Some are concerned that drastic changes will be made to the way healthcare facilities operate. However, as telemedicine is being used for non-urgent care, the changes required would not be too invasive.
How should healthcare institutions overcome those obstacles?
High-speed broadband has become more accessible than ever before, with a local high-speed internet penetration rate of 94.3 percent. This makes Singapore a good testbed for telemedicine. Coupled with the government's strong push in turning Singapore into a smart nation, healthcare institutions would be greatly incentivised to find innovative solutions to obstacles in connectivity.
With security as one of the major concerns of telemedicine, many telecommunication software providers have increasingly been exploring encryption options to protect their users from potential information exposure. Healthcare institutions should also continue to work with regulatory agencies and legislative bodies to enact and improve upon standards in telemedicine and impose guidelines on telemedicine providers.

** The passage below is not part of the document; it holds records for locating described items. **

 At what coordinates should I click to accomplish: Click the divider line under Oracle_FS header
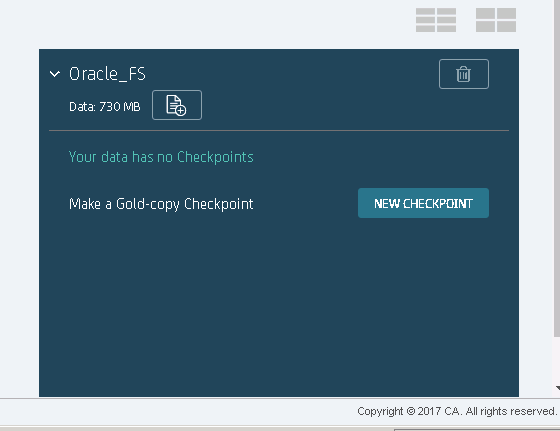pyautogui.click(x=279, y=131)
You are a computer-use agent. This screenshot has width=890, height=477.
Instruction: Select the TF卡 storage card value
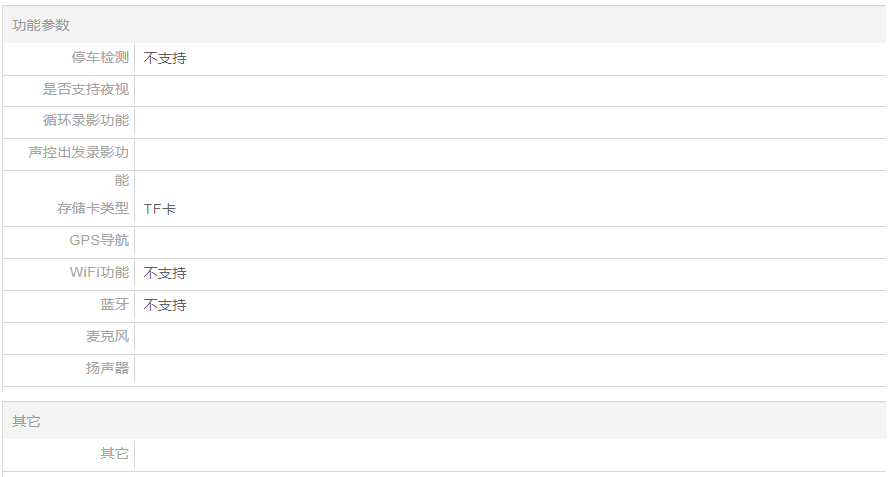click(160, 209)
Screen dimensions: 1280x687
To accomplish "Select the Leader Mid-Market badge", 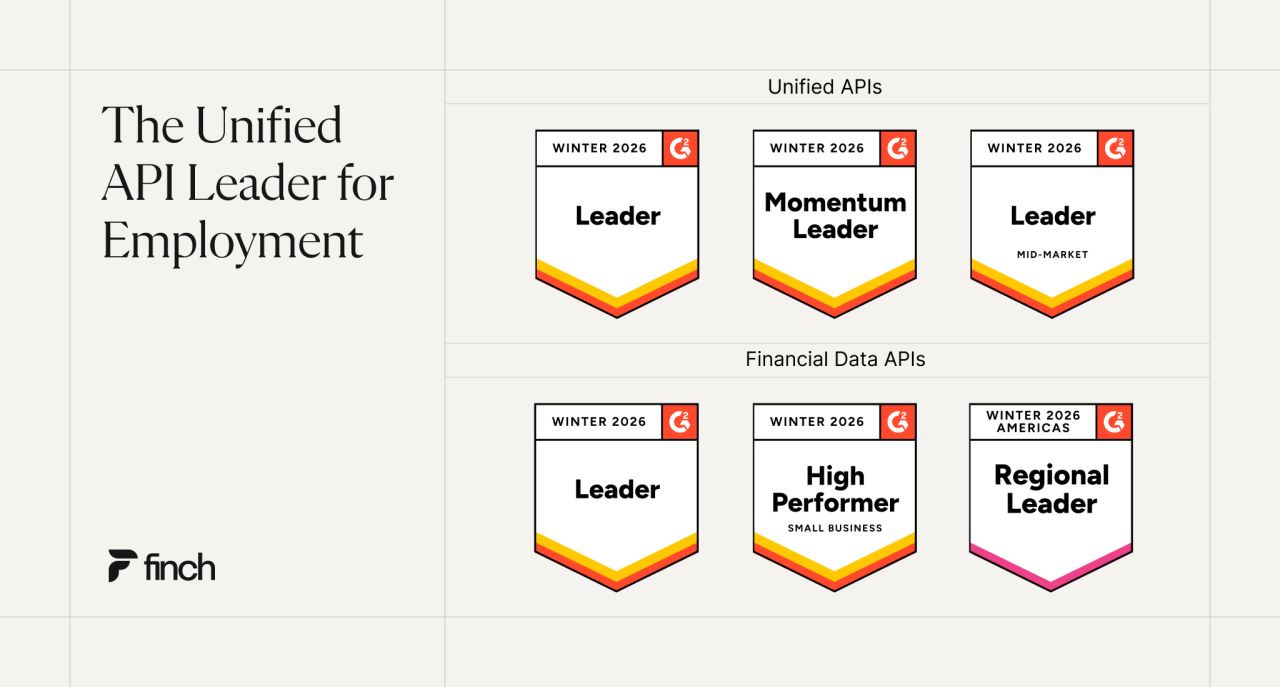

Healthcare providers can also adopt telemedicine on a trial basis for a start. This would allow them to ease into the provision of telemedicine on a larger scale and work out the teething problems that could arise from it. As with every other adaption to new ideas, time is all it takes for things to catch on and be integrated into the way we do things.
How do you foresee the healthcare and medical insurance providers changing due to video?
The inclusion of quality video conferencing in telemedicine will allow medical professionals to provide a corresponding greater quality to patients in need.
One example is telestroke. When a person has a stroke, there is a very short time frame (three hours) during which the drug tPA can be administered, which in many cases completely reverses the effect of a stroke.
In order to properly diagnose a stroke, the physician - usually a neurologist - must complete a specific assessment, and this assessment can easily be performed via video. This timely diagnosis and drug administration could mean the difference between a full recovery and struggling with the lifelong effects of a stroke, or even between life and death.
Even in the case of day-to-day treatment, telemedicine shows great potential in reducing the effects of various concerns in our local healthcare system, which would typically lead to better outcomes for both the patient and healthcare provider. As such, it would be safe to say that it is in the best interest of all parties involved to accommodate video conferencing in telemedicine treatment.
Medical insurance providers have been confronted with finding new ways to go about processing telemedicine services. In view of the digital disruption in healthcare, insurance companies have begun to embrace the financial value of including telemedicine in their host of offerings and are working toward solutions and standards that include telemedicine when crafting policy coverage.
The increasing levels of adoption of telemedicine around the world will eventually force the insurance industry to embrace the digital disruption that it has avoided for so long.